TO DO: The required output is the exact run of lines below that opens at the line with "Instruction: Click the Safari" and closes at the line with "You are a computer-use agent. The width".
═════ MATERIAL PROVIDED
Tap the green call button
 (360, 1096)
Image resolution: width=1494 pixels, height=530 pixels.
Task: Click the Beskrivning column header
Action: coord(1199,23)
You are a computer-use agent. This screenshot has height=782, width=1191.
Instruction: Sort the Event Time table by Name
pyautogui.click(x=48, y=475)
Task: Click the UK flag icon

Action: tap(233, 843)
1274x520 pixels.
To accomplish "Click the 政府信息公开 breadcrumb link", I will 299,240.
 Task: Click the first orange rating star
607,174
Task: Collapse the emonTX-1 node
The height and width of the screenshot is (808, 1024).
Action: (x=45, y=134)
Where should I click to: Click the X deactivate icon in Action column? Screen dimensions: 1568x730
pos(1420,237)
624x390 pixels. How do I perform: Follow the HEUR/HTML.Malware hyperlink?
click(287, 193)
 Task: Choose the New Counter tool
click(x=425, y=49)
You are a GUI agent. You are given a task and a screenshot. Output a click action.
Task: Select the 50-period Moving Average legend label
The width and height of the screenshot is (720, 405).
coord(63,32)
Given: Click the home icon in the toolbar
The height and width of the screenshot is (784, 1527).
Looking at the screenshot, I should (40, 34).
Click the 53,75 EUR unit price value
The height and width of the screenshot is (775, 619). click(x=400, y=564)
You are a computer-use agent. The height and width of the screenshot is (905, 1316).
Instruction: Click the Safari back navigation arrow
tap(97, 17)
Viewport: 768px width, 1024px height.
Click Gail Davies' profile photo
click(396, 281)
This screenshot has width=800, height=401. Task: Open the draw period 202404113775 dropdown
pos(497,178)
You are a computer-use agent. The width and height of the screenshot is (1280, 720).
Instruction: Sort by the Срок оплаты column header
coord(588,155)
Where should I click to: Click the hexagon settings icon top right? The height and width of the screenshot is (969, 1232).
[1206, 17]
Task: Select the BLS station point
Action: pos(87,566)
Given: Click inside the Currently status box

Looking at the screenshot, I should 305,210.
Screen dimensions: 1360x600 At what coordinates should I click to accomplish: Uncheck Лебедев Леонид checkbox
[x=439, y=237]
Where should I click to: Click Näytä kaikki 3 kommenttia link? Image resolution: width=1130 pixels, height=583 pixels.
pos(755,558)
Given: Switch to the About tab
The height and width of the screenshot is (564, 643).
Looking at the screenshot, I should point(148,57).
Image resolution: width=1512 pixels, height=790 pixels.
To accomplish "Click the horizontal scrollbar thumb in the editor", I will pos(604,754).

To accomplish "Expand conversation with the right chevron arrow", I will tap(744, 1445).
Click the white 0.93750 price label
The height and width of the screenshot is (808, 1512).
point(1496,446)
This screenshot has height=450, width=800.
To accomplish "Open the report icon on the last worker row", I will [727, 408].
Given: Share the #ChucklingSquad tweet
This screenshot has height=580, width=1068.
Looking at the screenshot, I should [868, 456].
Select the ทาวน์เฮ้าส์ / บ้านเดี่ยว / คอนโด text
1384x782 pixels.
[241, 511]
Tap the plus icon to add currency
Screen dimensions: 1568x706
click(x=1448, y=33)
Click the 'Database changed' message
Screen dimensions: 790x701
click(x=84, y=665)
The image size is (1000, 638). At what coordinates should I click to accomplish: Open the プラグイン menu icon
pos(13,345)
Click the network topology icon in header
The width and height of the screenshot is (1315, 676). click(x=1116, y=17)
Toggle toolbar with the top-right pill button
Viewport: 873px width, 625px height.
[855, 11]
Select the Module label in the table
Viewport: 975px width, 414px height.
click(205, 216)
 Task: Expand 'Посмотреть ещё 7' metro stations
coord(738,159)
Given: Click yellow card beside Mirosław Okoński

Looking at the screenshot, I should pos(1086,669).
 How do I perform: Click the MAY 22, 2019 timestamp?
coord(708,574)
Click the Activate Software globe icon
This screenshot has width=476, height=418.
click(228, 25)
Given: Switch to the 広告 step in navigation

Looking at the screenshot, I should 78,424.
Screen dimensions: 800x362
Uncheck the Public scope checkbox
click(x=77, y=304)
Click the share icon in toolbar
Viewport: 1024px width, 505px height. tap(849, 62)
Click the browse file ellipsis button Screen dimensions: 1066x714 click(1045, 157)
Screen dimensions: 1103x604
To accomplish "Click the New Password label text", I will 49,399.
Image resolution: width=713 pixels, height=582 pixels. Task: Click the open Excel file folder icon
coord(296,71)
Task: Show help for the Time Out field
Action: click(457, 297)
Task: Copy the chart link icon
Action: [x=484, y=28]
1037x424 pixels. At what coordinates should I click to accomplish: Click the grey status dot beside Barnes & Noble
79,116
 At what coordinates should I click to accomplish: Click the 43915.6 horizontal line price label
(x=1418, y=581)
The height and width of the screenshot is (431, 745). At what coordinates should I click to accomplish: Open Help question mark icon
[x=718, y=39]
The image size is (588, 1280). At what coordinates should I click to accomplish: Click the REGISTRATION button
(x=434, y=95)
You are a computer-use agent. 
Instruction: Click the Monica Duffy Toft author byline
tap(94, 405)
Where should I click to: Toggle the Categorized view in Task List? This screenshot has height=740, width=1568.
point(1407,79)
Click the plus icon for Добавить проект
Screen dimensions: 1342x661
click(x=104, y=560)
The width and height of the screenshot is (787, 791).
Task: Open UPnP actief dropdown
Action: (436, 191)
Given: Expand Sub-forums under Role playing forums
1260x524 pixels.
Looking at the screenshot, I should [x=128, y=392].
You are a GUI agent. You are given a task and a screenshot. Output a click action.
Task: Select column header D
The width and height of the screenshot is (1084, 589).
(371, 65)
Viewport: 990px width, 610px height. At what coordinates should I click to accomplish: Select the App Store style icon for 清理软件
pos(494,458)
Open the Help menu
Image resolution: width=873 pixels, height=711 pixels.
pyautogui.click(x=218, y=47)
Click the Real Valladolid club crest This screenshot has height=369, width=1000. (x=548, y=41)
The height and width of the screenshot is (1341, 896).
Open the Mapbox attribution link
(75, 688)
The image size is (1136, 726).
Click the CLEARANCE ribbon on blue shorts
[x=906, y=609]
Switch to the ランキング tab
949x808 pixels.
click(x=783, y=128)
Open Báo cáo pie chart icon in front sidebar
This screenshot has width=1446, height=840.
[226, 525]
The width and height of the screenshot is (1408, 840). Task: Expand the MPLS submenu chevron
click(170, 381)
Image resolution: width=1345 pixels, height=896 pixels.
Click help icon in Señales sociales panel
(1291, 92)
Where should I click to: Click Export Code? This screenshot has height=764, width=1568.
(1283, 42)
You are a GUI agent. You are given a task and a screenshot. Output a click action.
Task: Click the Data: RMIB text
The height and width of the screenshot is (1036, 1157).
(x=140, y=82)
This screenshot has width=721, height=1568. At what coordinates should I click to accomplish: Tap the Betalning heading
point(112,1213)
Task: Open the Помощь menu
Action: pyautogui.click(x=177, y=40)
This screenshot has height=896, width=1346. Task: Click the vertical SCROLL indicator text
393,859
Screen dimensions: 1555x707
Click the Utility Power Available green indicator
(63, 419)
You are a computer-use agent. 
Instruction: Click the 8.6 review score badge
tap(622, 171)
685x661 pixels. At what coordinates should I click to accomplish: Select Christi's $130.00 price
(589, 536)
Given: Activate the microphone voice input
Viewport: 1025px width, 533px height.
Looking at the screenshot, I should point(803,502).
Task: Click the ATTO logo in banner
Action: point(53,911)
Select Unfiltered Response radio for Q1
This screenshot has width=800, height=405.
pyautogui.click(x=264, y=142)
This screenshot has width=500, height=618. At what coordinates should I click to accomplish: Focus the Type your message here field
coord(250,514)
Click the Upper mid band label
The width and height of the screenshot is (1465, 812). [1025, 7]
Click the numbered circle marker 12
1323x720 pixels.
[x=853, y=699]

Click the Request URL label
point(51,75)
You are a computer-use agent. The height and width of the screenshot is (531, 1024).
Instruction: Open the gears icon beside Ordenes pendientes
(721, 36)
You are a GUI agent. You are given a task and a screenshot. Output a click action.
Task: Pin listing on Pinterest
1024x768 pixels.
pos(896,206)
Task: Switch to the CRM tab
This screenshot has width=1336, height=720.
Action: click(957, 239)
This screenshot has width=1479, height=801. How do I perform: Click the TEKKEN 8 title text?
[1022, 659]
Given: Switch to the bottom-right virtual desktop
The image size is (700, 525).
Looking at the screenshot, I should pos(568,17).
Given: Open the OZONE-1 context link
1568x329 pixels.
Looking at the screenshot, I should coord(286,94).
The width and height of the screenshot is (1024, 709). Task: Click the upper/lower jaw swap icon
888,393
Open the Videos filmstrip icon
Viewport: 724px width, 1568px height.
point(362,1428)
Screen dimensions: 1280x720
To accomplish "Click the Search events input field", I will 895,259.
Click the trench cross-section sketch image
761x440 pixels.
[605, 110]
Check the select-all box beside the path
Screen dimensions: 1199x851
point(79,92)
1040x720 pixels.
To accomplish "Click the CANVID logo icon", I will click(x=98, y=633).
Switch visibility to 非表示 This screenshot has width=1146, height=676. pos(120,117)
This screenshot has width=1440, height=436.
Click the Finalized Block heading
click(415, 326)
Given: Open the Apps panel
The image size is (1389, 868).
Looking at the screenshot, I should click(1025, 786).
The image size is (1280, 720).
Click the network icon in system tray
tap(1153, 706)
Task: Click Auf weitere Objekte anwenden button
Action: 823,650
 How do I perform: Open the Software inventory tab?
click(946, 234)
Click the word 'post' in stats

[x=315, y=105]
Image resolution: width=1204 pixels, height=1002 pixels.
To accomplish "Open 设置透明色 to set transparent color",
══════════
COMPLETED EXERCISE:
Instruction: Click the Safari back navigation arrow
tap(97, 17)
Viewport: 768px width, 1024px height.
Click Gail Davies' profile photo
click(396, 281)
This screenshot has width=800, height=401. Task: Open the draw period 202404113775 dropdown
pos(497,178)
You are a computer-use agent. The width and height of the screenshot is (1280, 720).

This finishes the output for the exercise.